A Lúcia tê-lo-á mitificado e o Pedro terá sentido nela o colo de que, no momento, até poderia precisar. E assim caminharam vários meses pontuados de encontros felizes, mas sem envolvimento físico. Sentiam-se bem assim.
Ela, sem se dar conta, foi expandindo o que sentia por Pedro. Este, ao contrário, foi-se reequilibrando e percebendo que na vida, familiar ou profissional, todos temos altos e baixos. Resumindo, ao que agora lhe parece, ela apaixonando-se e o Pedro libertando-se e tentando ficar o bom amigo.
Quando isto aconteceu houve, inevitavelmente, num dos lados, uma revolta . Sobretudo o dela, que sentiu nada haver ganho, em troca do muito que oferecera de solidariedade, de atenção, enfim de envolvência pessoal. 
As formas de reacção individual são múltiplas.
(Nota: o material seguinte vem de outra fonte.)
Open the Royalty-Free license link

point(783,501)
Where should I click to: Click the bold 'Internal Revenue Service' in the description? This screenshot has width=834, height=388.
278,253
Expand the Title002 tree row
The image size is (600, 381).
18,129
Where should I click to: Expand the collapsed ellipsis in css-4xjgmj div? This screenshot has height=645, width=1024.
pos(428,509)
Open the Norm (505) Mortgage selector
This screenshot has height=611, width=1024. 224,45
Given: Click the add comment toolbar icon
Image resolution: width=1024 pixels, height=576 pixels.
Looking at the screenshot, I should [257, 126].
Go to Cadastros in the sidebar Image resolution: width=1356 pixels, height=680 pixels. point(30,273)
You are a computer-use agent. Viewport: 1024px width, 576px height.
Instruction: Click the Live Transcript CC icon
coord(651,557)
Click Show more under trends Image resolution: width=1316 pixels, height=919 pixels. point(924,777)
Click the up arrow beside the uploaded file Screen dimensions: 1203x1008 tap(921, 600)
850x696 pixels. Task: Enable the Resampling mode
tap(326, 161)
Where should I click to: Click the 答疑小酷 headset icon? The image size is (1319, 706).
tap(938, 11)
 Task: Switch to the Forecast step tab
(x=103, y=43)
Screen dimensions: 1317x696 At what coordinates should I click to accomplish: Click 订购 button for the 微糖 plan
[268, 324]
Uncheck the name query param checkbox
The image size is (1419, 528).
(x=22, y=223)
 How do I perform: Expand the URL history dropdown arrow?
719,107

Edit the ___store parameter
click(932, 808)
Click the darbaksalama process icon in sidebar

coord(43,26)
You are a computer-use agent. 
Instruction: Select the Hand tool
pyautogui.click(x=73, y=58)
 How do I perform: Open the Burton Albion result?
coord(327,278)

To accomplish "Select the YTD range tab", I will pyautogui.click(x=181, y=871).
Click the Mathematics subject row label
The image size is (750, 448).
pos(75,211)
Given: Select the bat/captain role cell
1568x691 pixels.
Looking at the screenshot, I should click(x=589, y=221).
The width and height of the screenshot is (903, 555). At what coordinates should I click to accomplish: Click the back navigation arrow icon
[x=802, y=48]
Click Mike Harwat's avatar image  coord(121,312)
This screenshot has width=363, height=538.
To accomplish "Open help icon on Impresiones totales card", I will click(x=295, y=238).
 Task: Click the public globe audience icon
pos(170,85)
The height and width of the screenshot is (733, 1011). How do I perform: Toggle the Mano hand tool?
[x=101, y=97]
Pedro continuou a sua vida e ela sentiu a dela esmorecer, sobretudo num período em que teve muitos outros eventos nefastos. 
Lúcia tinha vontade de se vingar. Mas nem sabia bem de quê. Se daquilo que havia recebido ou se daquilo que, afinal, não recebera. 
O tempo passou e a revolta, depois de aumentar, começou a diminuir. 
Um dia, Lúcia deu-se conta de que ultrapassara a crise. É que tinha começado a dedicar-se ao que verdadeiramente lhe devia ter sempre interessado na vida: ela própria. Até para, mais tarde, poder fazer, descomprometida, a sua própria análise. 
Hoje, sim, chegara a hora, de perceber que se não deve insistir em ser amigo de quem não quer ser nosso amigo, porque quer algo mais. 
Foi uma pausa longa. Só o tempo é bom conselheiro nestas matérias. 
E se a amizade, que no passado, pareceu uni-los, tiver pés para andar, ela acabará por voltar, quando já não possa ser mais do que isso!